WHAT YOU ARE ASKED TO DO = Can you rewrite the items from the start up to and including the line with "y-tick-label: 0.6 is" as a numbered list, skipping blank lines and leaving out the pictures?

EXERCISE DATA =
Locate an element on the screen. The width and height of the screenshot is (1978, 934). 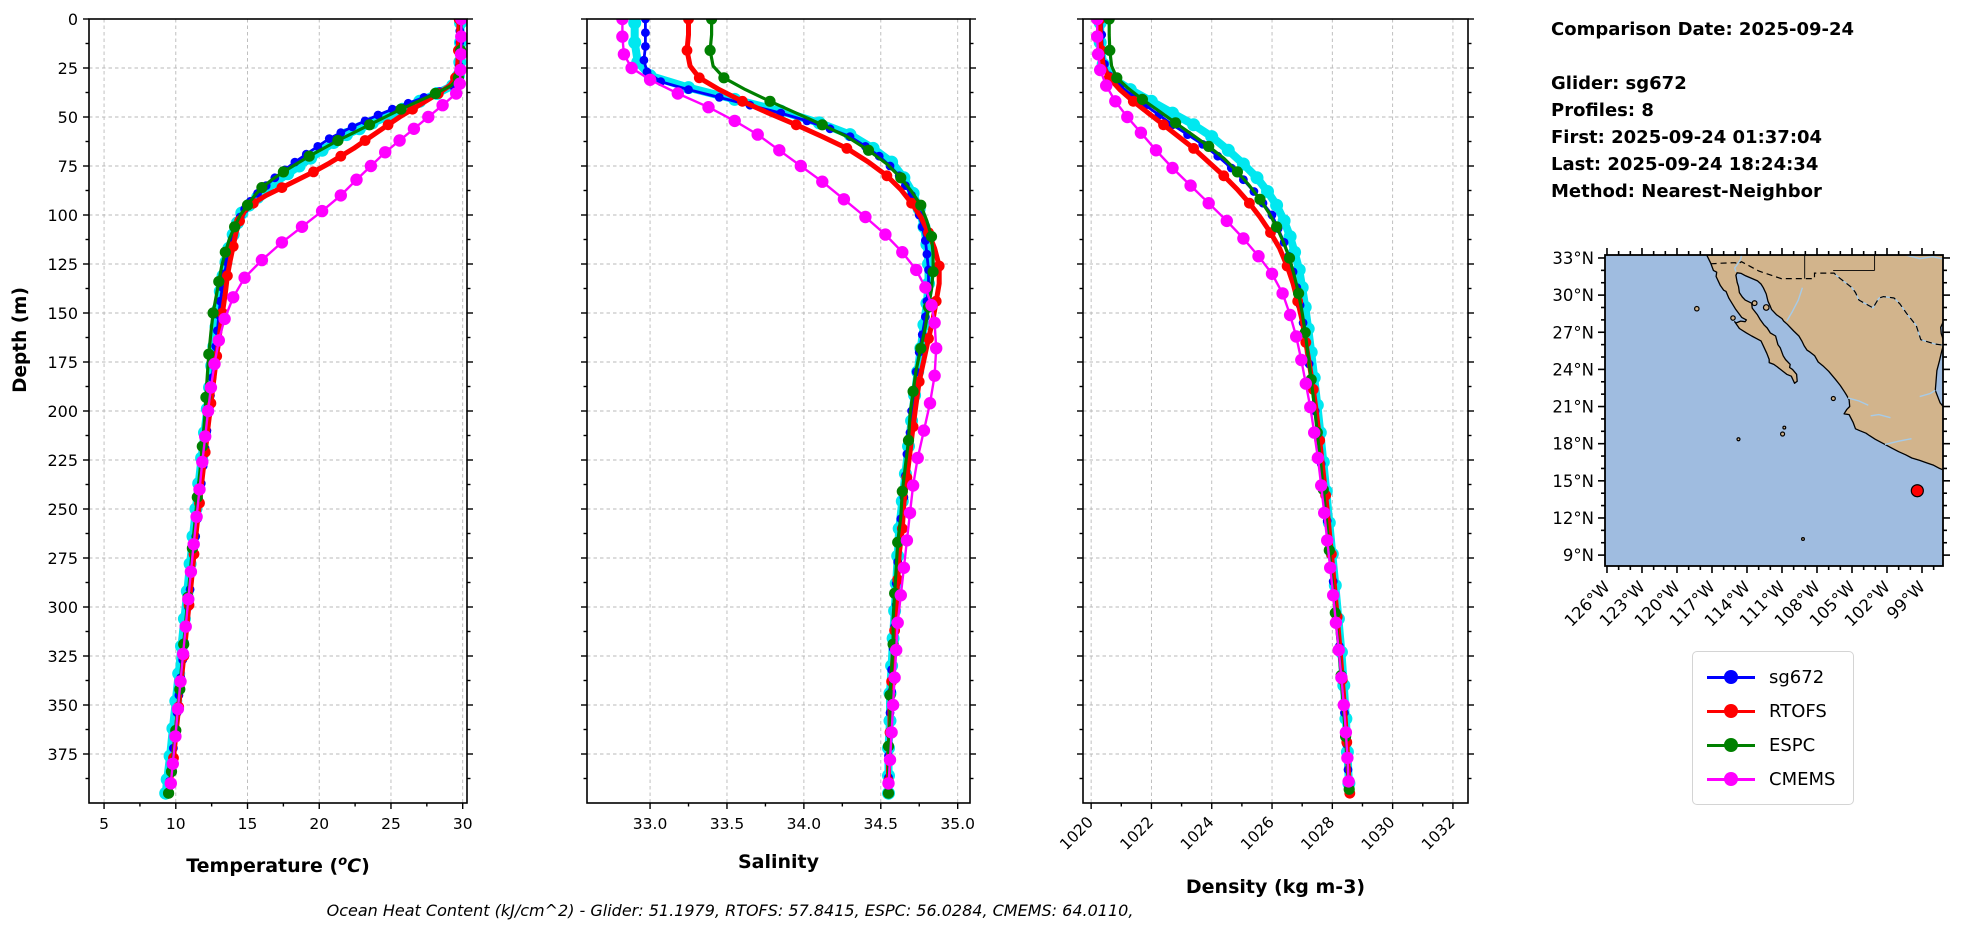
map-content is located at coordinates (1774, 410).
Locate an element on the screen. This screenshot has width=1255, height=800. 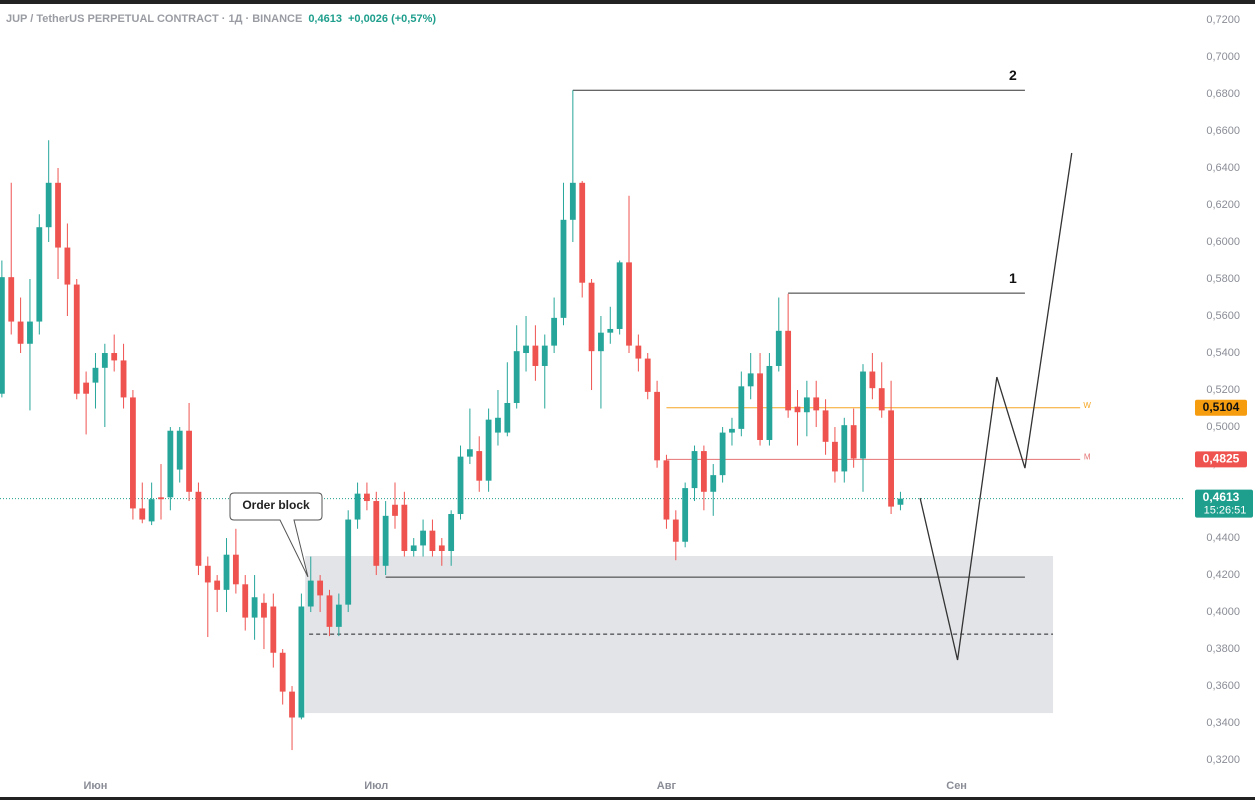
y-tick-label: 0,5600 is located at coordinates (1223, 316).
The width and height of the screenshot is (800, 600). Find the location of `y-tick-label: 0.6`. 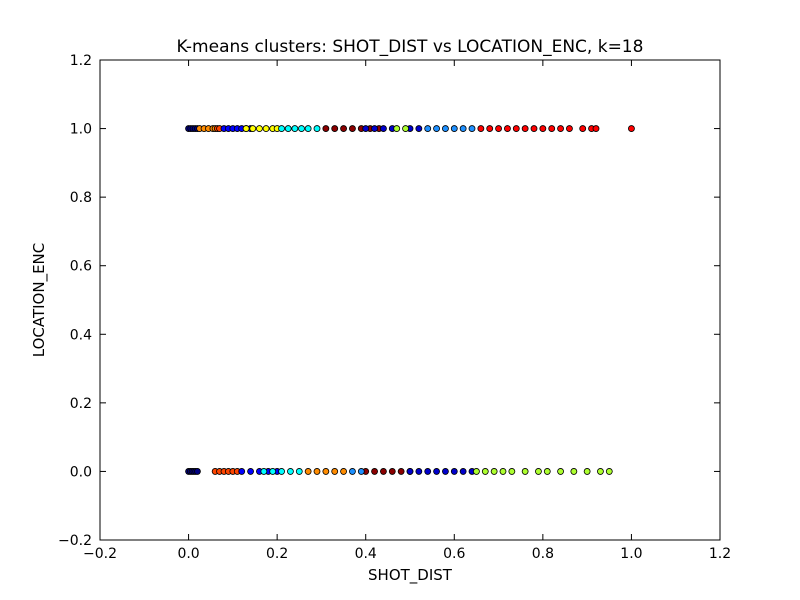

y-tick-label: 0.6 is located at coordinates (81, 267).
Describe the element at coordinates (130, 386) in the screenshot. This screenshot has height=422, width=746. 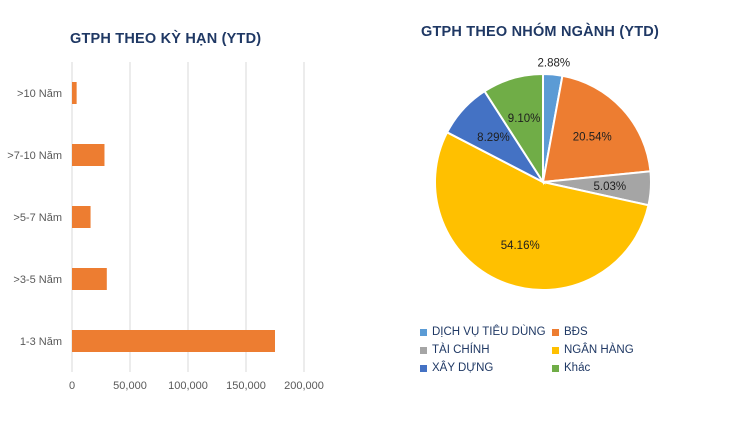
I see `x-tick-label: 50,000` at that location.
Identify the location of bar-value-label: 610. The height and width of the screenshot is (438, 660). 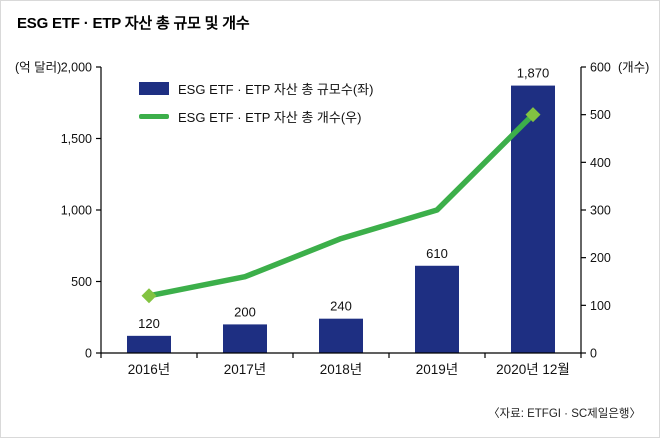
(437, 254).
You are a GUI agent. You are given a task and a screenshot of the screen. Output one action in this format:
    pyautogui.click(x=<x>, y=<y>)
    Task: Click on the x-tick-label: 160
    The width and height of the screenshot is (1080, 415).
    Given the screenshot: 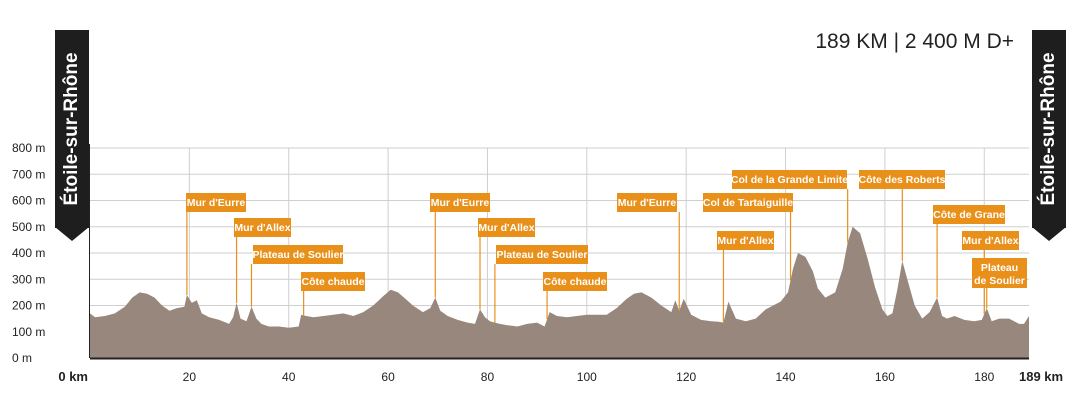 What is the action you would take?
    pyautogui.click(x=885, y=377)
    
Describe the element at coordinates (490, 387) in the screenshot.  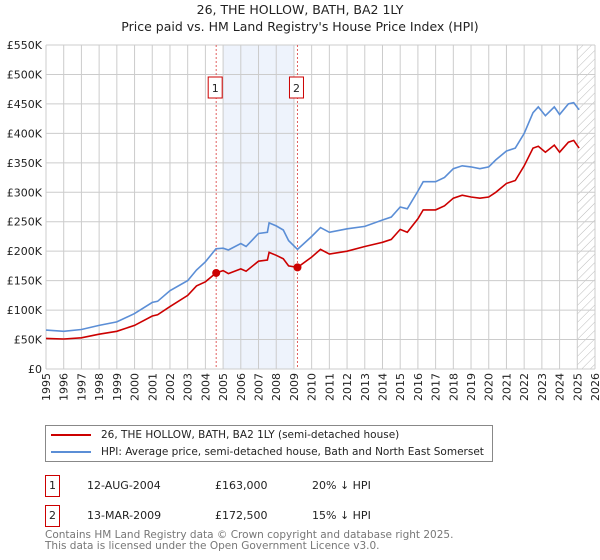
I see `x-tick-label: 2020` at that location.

ANSWER TO THE EXERCISE =
1. Locate an element on the screen. The width and height of the screenshot is (1978, 934). 
2. map-content is located at coordinates (1774, 410).
3. Locate an element on the screen. This screenshot has width=1255, height=800. 
4. y-tick-label: 0,5600 is located at coordinates (1223, 316).
5. The width and height of the screenshot is (800, 600). Find the location of `y-tick-label: 0.6`. 
6. y-tick-label: 0.6 is located at coordinates (81, 267).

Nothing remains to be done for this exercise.